O plano envolve replicar o modelo que ele diz ter aplicado na empresa anterior: negócios inseridos em mercados grandes, com uso recorrente e operação eficiente, capazes de crescer com menos capital.

Ao mesmo tempo, Frota lançou o livro “Enquanto uns falam, outros escalam”, no qual organiza esse modelo de crescimento.

A obra já vendeu mais de 5.000 cópias, entrou em listas de mais vendidos e teve recorde de vendas no lançamento em Fortaleza.

Da garagem em Maracanaú ao exit

Arthur Frota nasceu e cresceu em Maracanaú, na região metropolitana de Fortaleza. Começou a trabalhar cedo e passou por empresas de call center e do setor financeiro, onde teve contato com vendas e negociação.
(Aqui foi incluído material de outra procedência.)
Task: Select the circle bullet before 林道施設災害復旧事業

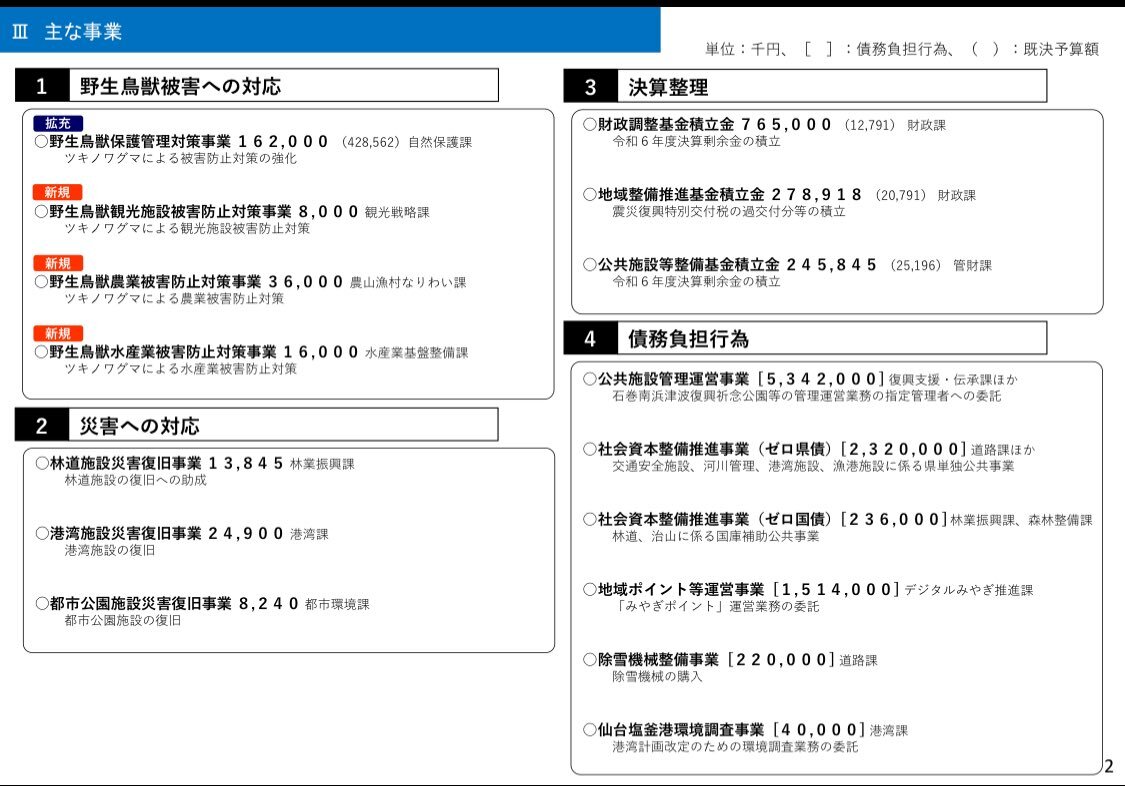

Também atuou como professor em uma escola técnica e chegou a assumir funções de gestão em uma empresa de tecnologia. Foi nesse período que decidiu criar o próprio negócio.

A Tallos surgiu em 2017, dentro de uma garagem.

A ideia partiu de uma leitura direta do mercado: empresas estavam migrando para o digital, mas ainda não tinham ferramentas estruturadas para se relacionar com clientes nesse ambiente.

A empresa desenvolveu uma plataforma de atendimento digital, com foco em mensageria e canais como o WhatsApp. O produto passou a ser usado por empresas para organizar comunicação com clientes, vendas e suporte.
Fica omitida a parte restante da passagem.